The Declaration, then, reflects two approaches to morality. The modern personalist approach (favoured by Visser) is centred on persons and personal relationships. The traditional school (favoured by Palazzini) is centred on laws, norms, abstract principles. But O’Riordan reminds us: “The good theologian of the traditional school will always be a man of great pastoral care and compassion and his pastoral practice will always be flexible and never rigid – this is because he understands his own theological tradition and he knows the difference between principles and persons.” (3)
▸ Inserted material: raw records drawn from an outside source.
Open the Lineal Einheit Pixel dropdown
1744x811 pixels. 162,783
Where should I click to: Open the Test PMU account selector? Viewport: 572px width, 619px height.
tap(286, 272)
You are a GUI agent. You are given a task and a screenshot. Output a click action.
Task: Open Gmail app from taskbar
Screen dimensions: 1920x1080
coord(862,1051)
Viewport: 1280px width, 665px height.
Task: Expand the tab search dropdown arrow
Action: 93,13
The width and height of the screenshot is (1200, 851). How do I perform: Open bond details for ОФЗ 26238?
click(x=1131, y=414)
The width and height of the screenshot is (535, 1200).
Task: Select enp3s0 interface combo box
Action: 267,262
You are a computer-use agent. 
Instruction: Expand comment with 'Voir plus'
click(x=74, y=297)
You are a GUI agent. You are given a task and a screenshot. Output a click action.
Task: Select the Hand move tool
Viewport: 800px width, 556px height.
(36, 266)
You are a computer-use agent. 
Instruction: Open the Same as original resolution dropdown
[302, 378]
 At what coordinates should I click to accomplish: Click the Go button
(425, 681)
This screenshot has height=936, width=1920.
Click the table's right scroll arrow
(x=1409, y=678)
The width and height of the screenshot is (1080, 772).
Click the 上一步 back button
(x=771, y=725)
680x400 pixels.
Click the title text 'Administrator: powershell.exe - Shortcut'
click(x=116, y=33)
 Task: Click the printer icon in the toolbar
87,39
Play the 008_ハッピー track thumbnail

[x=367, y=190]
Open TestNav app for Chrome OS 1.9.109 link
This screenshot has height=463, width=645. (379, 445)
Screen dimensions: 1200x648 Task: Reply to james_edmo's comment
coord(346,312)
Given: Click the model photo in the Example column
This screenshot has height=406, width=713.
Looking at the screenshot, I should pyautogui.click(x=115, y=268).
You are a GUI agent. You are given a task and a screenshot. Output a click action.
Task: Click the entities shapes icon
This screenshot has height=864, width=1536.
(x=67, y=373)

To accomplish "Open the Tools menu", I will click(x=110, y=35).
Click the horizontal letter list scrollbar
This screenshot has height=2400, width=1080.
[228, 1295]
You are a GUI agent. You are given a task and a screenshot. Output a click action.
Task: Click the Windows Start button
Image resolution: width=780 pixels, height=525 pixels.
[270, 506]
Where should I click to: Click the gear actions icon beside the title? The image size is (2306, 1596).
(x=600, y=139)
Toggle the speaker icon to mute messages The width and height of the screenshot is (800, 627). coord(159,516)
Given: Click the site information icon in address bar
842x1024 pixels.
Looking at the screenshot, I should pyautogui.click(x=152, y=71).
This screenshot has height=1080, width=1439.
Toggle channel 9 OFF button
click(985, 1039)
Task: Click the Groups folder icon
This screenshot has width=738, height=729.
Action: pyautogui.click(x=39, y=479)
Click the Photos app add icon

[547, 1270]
I have quoted Fr O’Riordan at some length because he obviously has insider status in Rome, so his information provides a down-to-earth perspective on statements from the ordinary magisterium (teaching authority) of the papal office such as the 1975 Declaration and the 1986 Letter. In both of these cases the magisterium is being exercised through subordinates in the CDF or elsewhere. It is certainly of interest that large part of the Declaration had a life of its own as a chapter in Cardinal Palazzini’s book before it became a directive from the ordinary magisterium of the papal office. Perhaps Fr O’Riordan’s comment that an uncritical approach to this document is of service to no one may sensibly be applied to all such documents from the CDF.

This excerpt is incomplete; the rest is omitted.